[
Lists Home |
Date Index |
Thread Index
]
- To: "Simon St.Laurent" <simonstl@simonstl.com>,<xml-dev@lists.xml.org>
- Subject: RE: [xml-dev] how they really feel about XML
- From: "Dare Obasanjo" <dareo@microsoft.com>
- Date: Wed, 9 Oct 2002 10:50:12 -0700
- Thread-index: AcJvohOr5DgcGWsNS9CKSK7+otjLFQAGhdjA
- Thread-topic: [xml-dev] how they really feel about XML
XML is overhyped rants are so 2000.
--
PITHY WORDS OF WISDOM
Marriage is the only union that has consistently defied management.
This posting is provided "AS IS" with no warranties, and confers no
rights.
>
>
> -----Original Message-----
> From: Simon St.Laurent [mailto:simonstl@simonstl.com]
> Sent: Wednesday, October 09, 2002 7:41 AM
> To: xml-dev@lists.xml.org
>
> Shelley Powers has written a piece called "The Parable of the
> Languages"
> that I find to be a simultaneously funny and accurate
> description of the ways in which XML is commonly discussed
> outside of this community.
>
> http://weblog.burningbird.net/archives/000581.php
>
> Programmers of most stripes will find some entertainment
> about their own environments, but it's the conclusion that
> troubles me most but makes me think hardest.
>
> [few blank lines to avoid spoilers]
>
>
>
>
>
>
>
>
>
>
>
>
> It seems to me that there are a few real problems here amidst
> the humor.
>
> First, that XML was hyped up, most particularly as a solution
> to programmers' problems. I'm finding more and more over
> time that XML isn't what programmers are actually looking
> for, once they get past superficial examples.
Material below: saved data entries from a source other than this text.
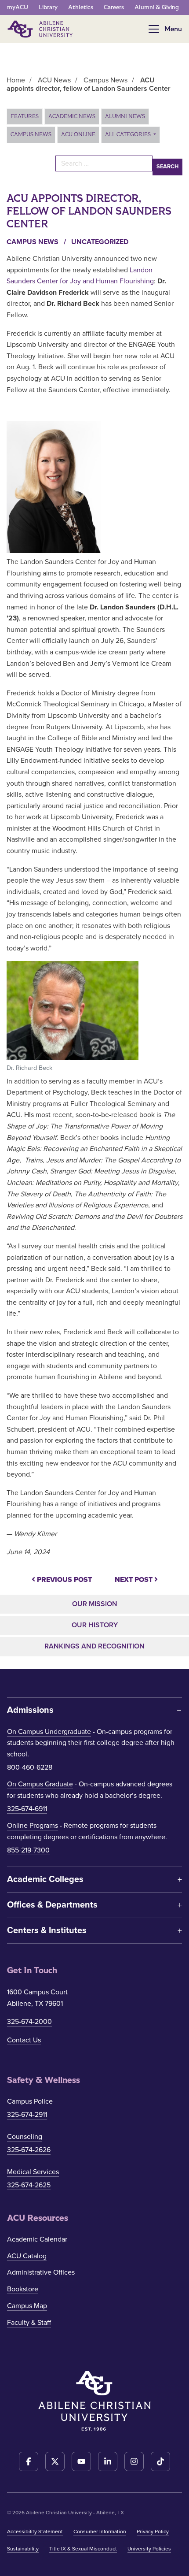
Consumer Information (99, 2531)
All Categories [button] (128, 134)
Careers (114, 7)
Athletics (80, 7)
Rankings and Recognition (94, 1646)
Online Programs (32, 1825)
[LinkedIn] (107, 2461)
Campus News (31, 134)
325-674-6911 (27, 1808)
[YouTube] (81, 2461)
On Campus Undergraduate (49, 1731)
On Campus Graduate (40, 1784)
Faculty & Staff (29, 2322)
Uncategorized (99, 242)
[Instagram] (134, 2461)
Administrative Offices (41, 2272)
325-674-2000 (29, 2021)
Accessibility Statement (35, 2531)
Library (48, 7)
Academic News (71, 116)
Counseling (24, 2136)
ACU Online (78, 134)
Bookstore (22, 2289)
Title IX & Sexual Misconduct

Programmers
> are looking for communications tools that require less work
> for more communications, and XML sort of covers the "more
> communications" among environments but not necessarily the
> "less work" angle. We now have an ever-growing stack of Web
> Services junk that claims to offer the "less work" angle, but
> it seems to have become work in its own category.
>
> Second, that people think of XML as a programming language.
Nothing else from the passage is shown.